=== DATASET ===
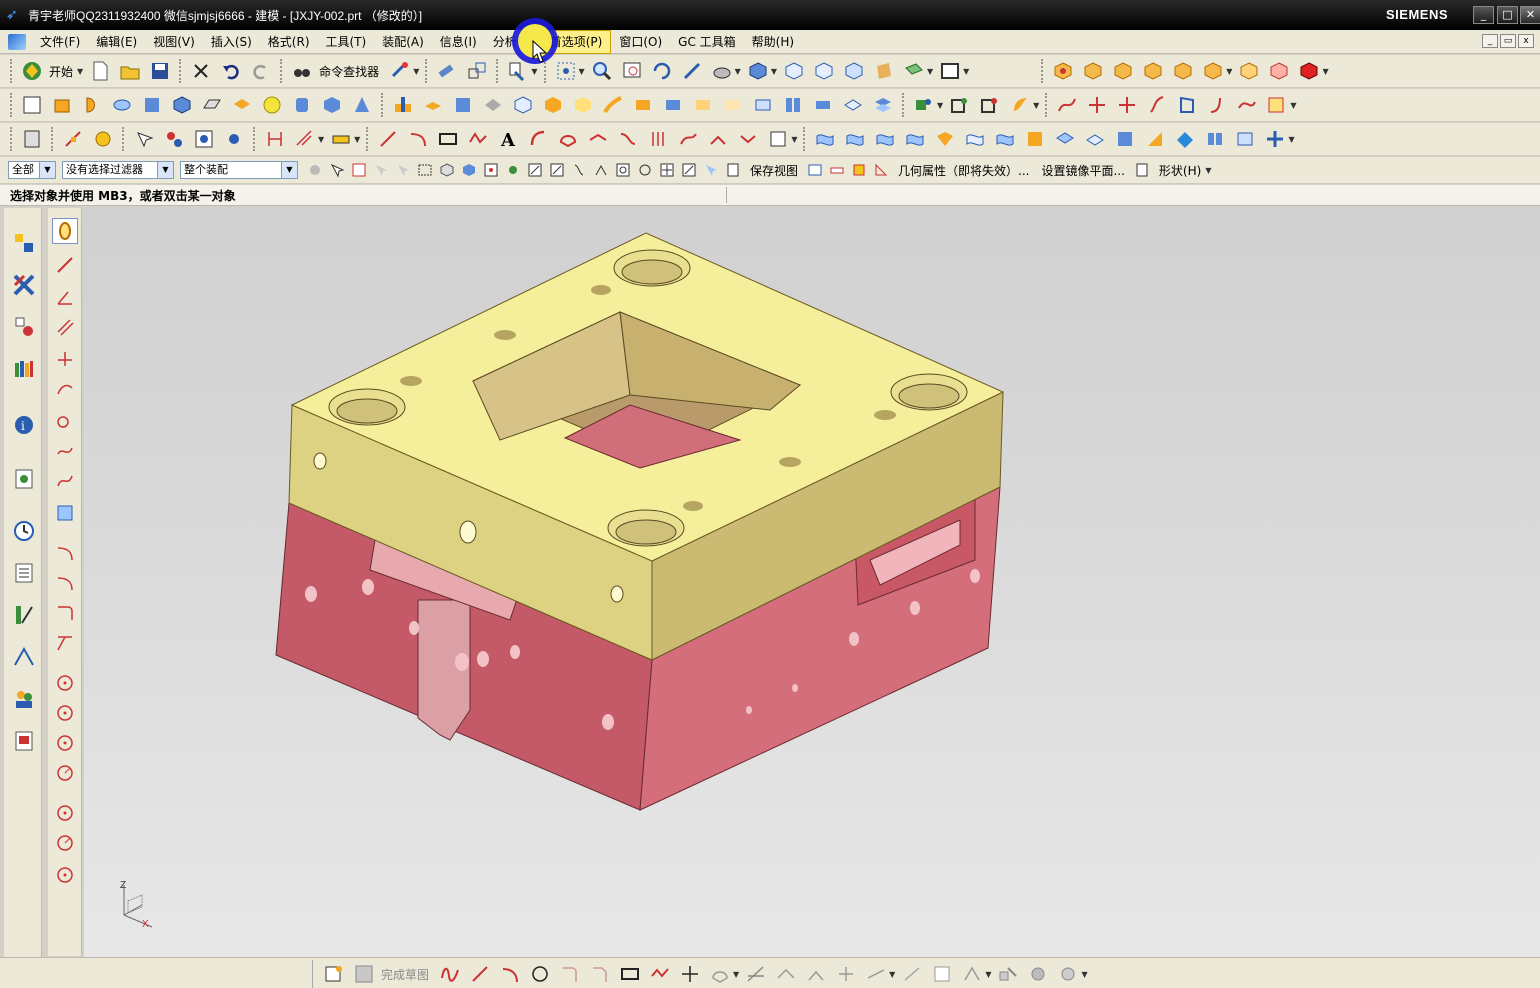 Image resolution: width=1540 pixels, height=988 pixels. I want to click on corner-tool-icon, so click(816, 974).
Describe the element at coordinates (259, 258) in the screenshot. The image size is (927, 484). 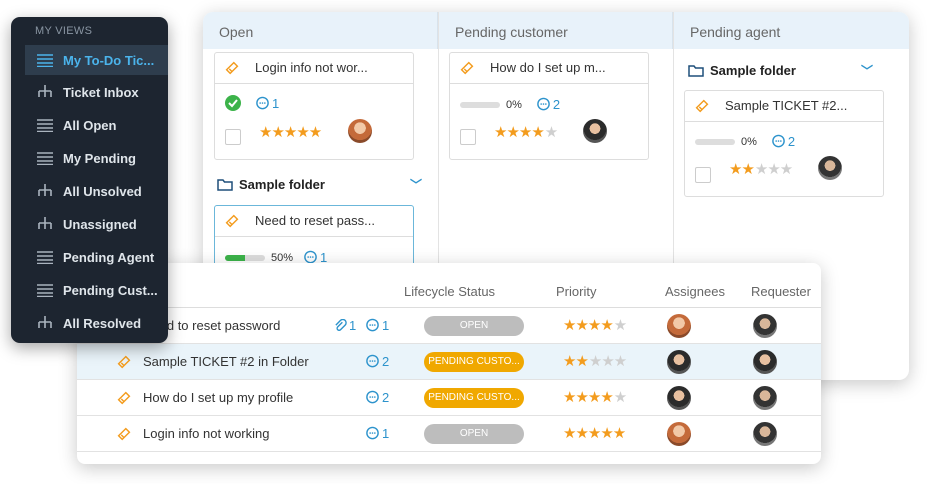
I see `progress: 50%` at that location.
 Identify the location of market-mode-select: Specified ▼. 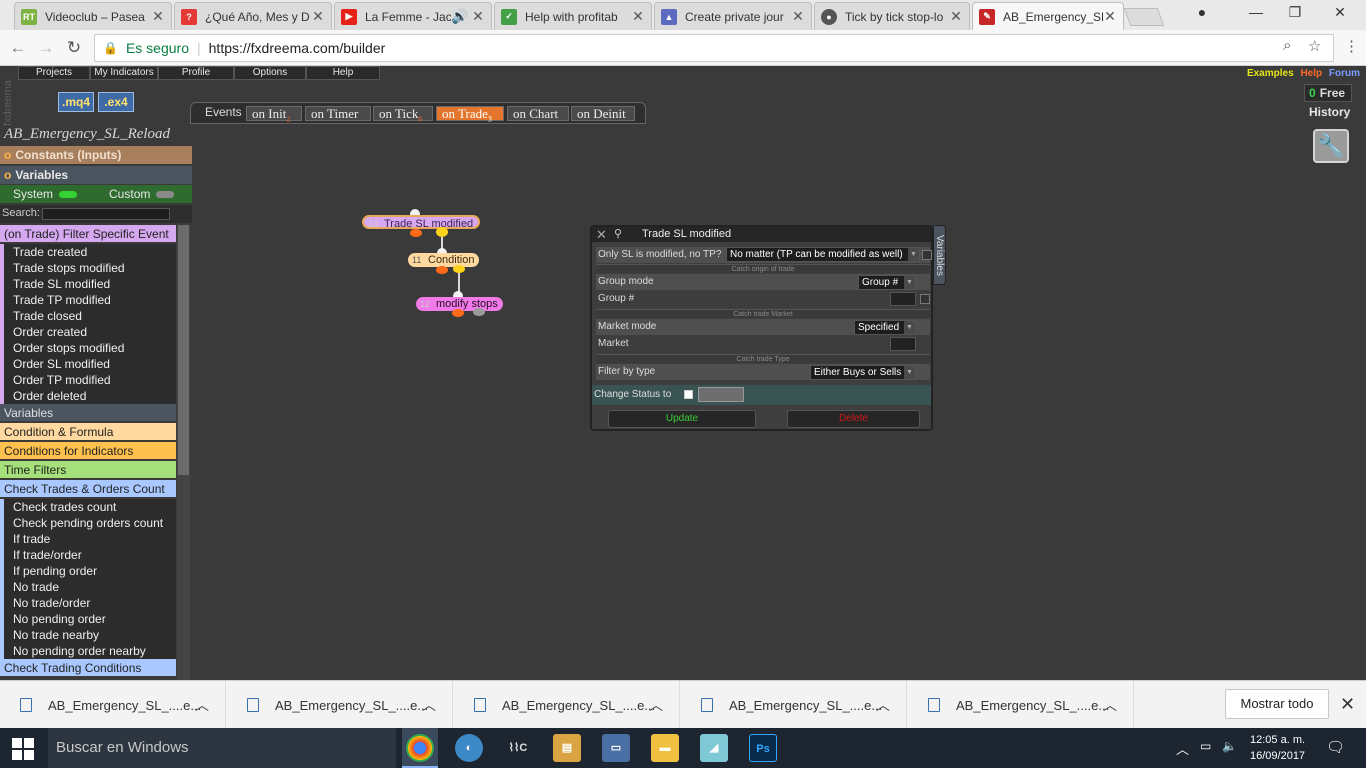
(885, 328).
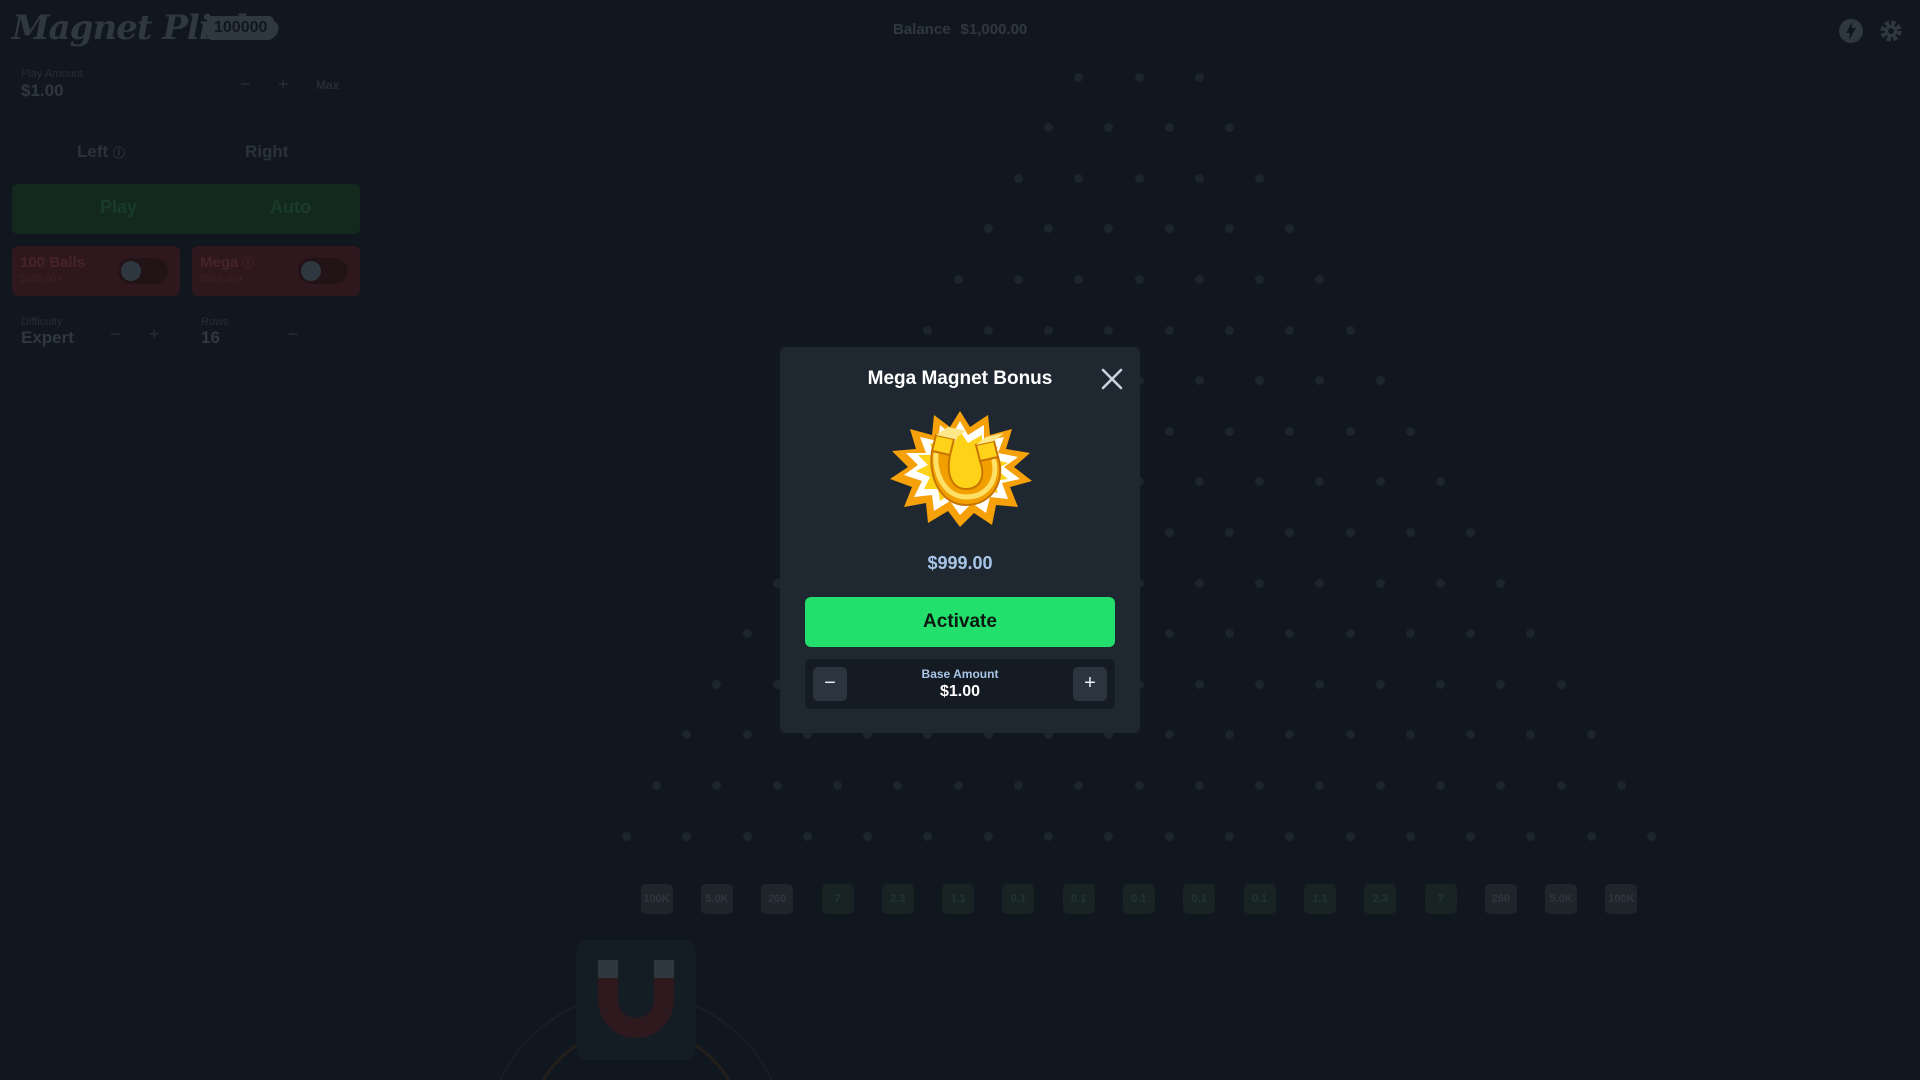  Describe the element at coordinates (960, 468) in the screenshot. I see `magnet-bonus-icon` at that location.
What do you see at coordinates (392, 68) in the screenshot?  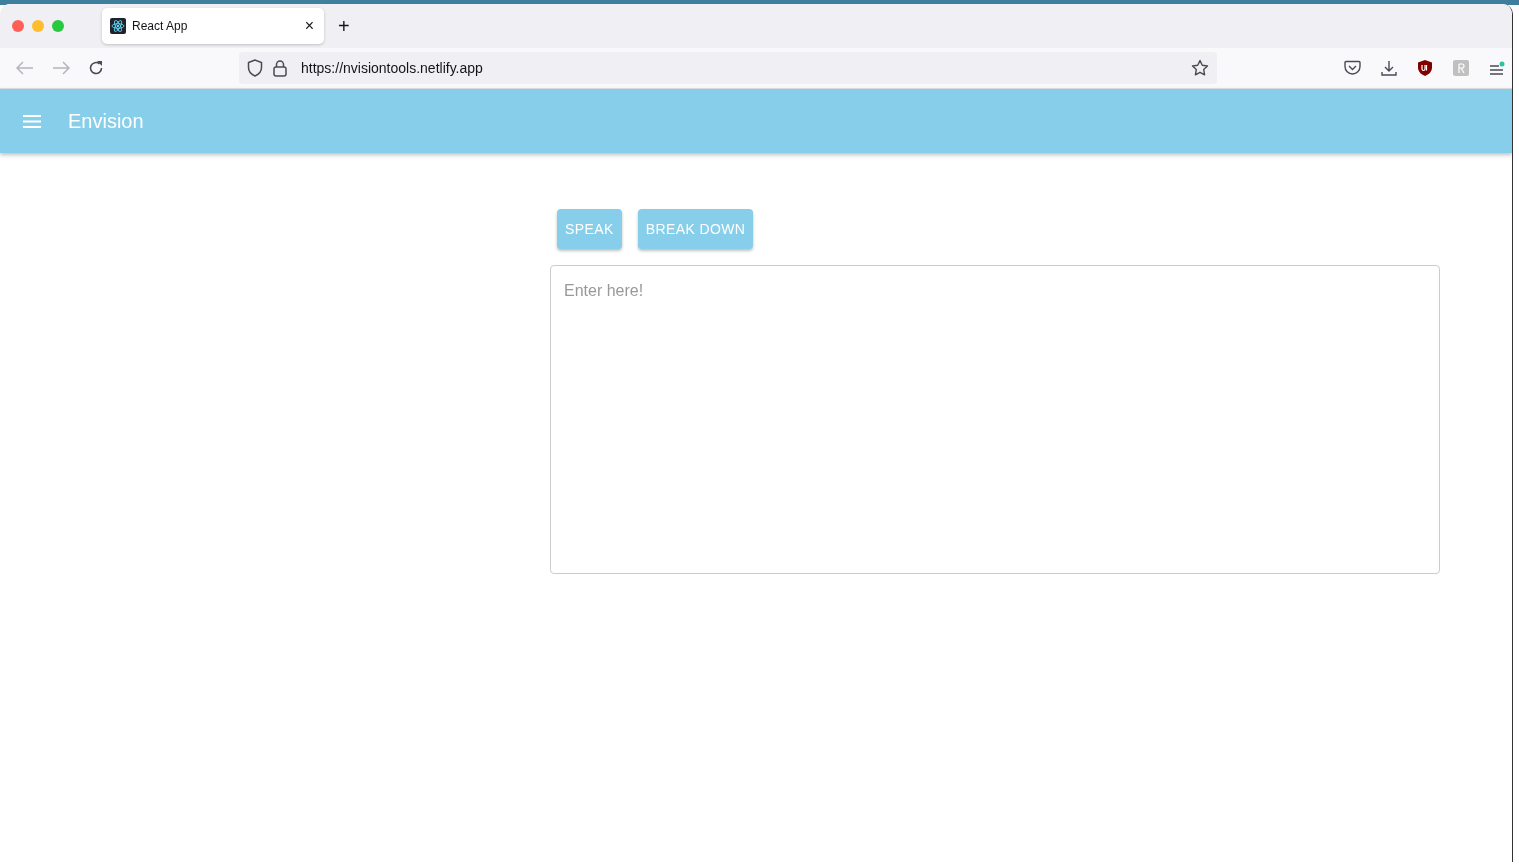 I see `url-text: https://nvisiontools.netlify.app` at bounding box center [392, 68].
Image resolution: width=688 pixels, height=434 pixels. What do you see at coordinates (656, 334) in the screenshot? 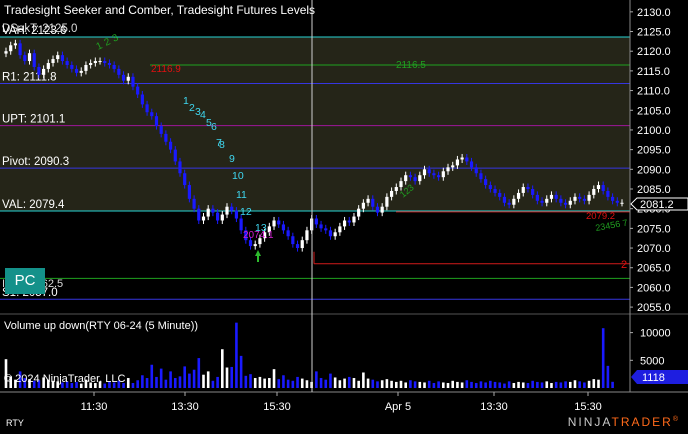
I see `volume-tick-label: 10000` at bounding box center [656, 334].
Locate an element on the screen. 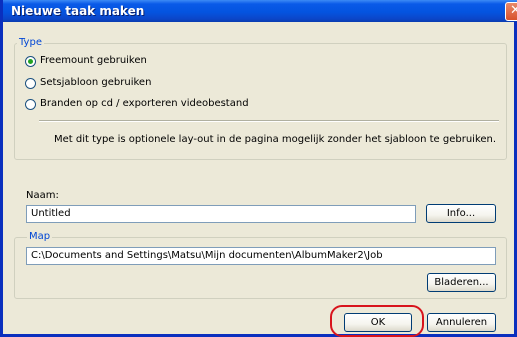 The image size is (517, 337). divider is located at coordinates (269, 121).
===
* [DIRECTIVE]: Print the rows again word for word, everything from the line containing "Describe the element at coordinates (259, 258)" down to the line containing "Describe the element at coordinates (960, 468)", both included. Leave the pictures out.

* [ANSWER BOX]:
Describe the element at coordinates (259, 258) in the screenshot. The image size is (927, 484). 
I see `progress: 50%` at that location.
 Identify the location of market-mode-select: Specified ▼. 
(885, 328).
  Describe the element at coordinates (960, 468) in the screenshot. I see `magnet-bonus-icon` at that location.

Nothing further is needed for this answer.